** Given text follows **

I still feel, in my heart, that you ought to write thank you letters for wedding gifts by hand, on paper. Keep this in mind if an old person ever gives you a wedding gift.
Email is normal communication, for me. I also IM a lot, but only with close friends and family. I wouldn’t refuse an IM from someone else, but I don’t tell people my IM info or initiate IM conversations with others. For me, IM is the good alternative to the telephone for random chatting.
“Chatting,” by the way, was when I was young an old-fashioned term for desultory talk. My kids use the word as the normal term for electronic talk. My youngest told me that if you want to specify electronic talking via IM or during gaming, which he usually just calls talking, you can say “chatting.” So you can’t say that you and your friend were just sitting on the porch chatting when you talk to young people. I don’t know what you would say. Maybe we will have to go back to “visiting,” a word I associate with grandmothers. If that won’t do, we’ll need to come up with a new word for friendly aimless face-to-face talk, or we’ll lose the custom entirely, and that would be a shame.
My kids also don’t mind talking to robots on the phone. I hate it. I hate it even more than I hate talking to humans on the phone. There is always a point at which I cry, “Isn’t there a human I can talk to?!”
Yesterday, I was making a call to the insurance company, and I said that after 15 minutes or so of frustrating attempts to get a question answered by a robot, and — behold! — the robot said, “Customer service? Is that what you said?” I said, “Yes,” with a great sense of relief, and they hooked me up with a human being, who was of course able to answer my question immediately. It was very sensible of the company to teach their robots to recognize the word “human” — or possibly the agitated tone of voice.
When telephones first came into fashion, there was concern that they might be used by scantily-clad people. You might, folks feared, be talking to a member of the opposite sex who was not properly dressed, and you wouldn’t even know it. I don’t know how people resolved this; maybe they just got over it.
When people from my husband’s country first encountered telephones in the 1980s, they had an enormous problem with answering the phone. Their language has a variety of greetings, depending on the hierarchical relationships of the speakers. It is impossible to know how to greet someone if you can’t see who they are. This was before caller ID, which would have solved the problem. At first, they would just answer in silence, and the person who called and who therefore had a better chance of guessing their relationship with the one who answered, had to essay the greeting. This didn’t work well with American callers. Eventually, they switched to “Hello.”
Cell phone etiquette has been an issue within my memory. I remember that when we first began having a store full of people who were talking on phones, we discussed it, The Empress and I, and decided to behave as though the people were in phone booths. That is, we ignored their existence till they were off the phone. Now we behave as though they were talking with a person who was physically present.
As further communicative options arise, there will be linguistic and cultural issues with them as well, I am sure. We have always had to be able to adapt these things. We just have to do it a lot faster now.

** End of Given text **

• [About this task]: In the text on communication etiquette, which greeting did people from the writer's husband's country eventually adopt for answering the phone?

** Provided data follows **

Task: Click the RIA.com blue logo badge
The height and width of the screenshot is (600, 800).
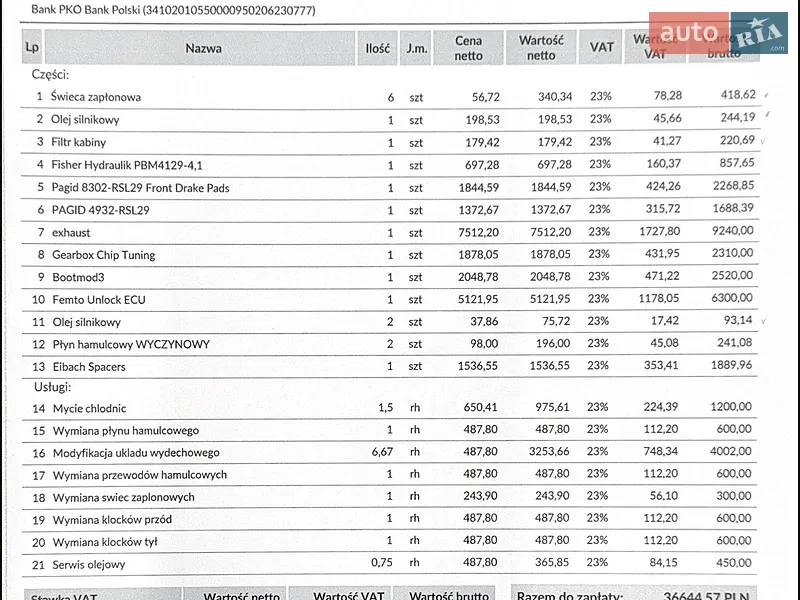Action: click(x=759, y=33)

** End of Provided data **
** Provided data follows **

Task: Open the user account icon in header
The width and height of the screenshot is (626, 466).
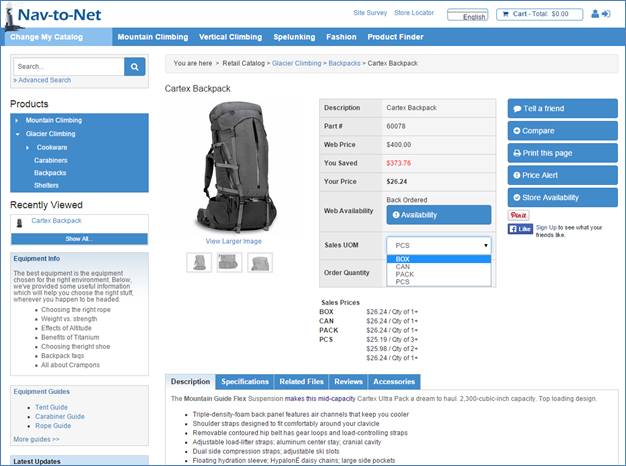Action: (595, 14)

** End of Provided data **

• [Exercise answer]: "Hello."